Regional Specialty Sandwiches

Named regional French sandwiches — Alsacien, Breton, Niçois, Lyonnais, Auvergnat, and every other place-named sandwich on the V5 list.

The regional sandwich tradition in France maps onto the regional cheese, sausage, and bread traditions, and reading through the list is a tour of how the country eats outside of Paris. The Sandwich Alsacien runs to dark seigle, choucroute, and a slice of saucisse. The Sandwich Breton uses galette buckwheat batter as the wrap, fills it with ham and gruyère, and folds it shut on a hot plate. The Sandwich Niçois borrows from the Pan Bagnat but doesn't soak. The Sandwich Lyonnais is a baguette with rosette and a Saint-Marcellin smeared underneath.

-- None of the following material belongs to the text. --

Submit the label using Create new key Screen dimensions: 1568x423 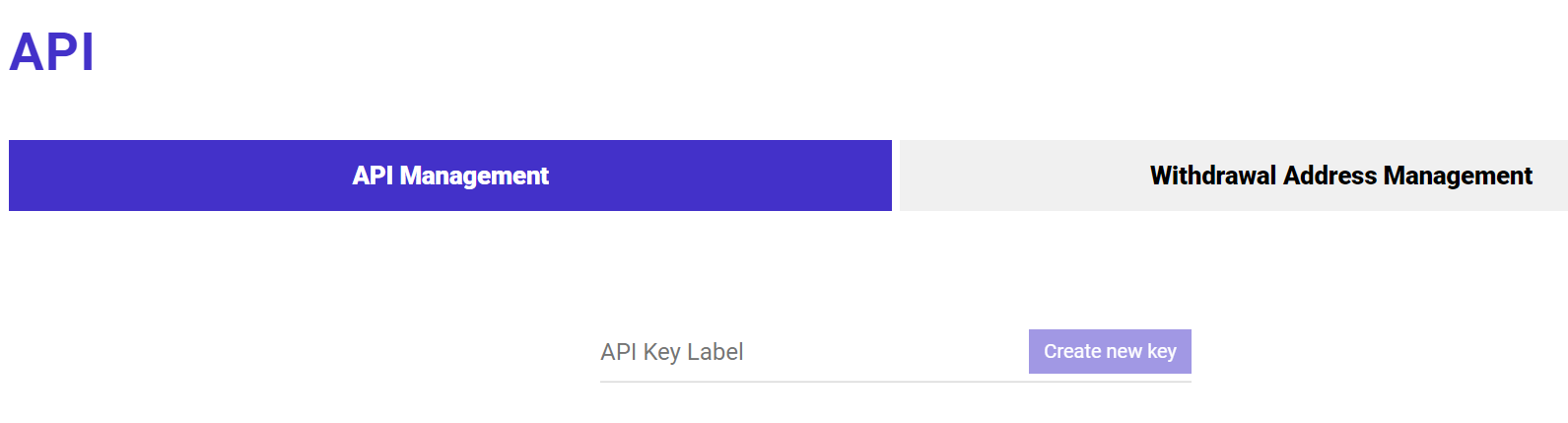[x=1110, y=351]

Further afield the regional inflections get stronger. The Sandwich Ch'ti is a working-class invention from the Nord — a baguette with maroilles (the famously pungent washed-rind cheese), thin-sliced ham, and a pickled cornichon to cut the salt. The Sandwich Auvergnat layers blue and brebis cheeses with thin slices of mountain ham. The Sandwich Berrichon adds rillons and a leaf of frisée. The Sandwich Périgourdin lands a slice of magret over a smear of foie gras for those who treat regional cuisine as a contest.

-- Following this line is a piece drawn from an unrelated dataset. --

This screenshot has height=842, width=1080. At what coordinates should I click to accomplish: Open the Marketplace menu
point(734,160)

Each of these is a small argument about what a sandwich should taste like in a particular corner of France. None of them travel especially well — the maroilles in the Ch'ti is funkier than most cheese-shop fridges allow for, the brebis in the Auvergnat needs to be cut on the day it's eaten — and so the regional sandwich tradition stays mostly regional. Which is, on the evidence, exactly how the regions like it.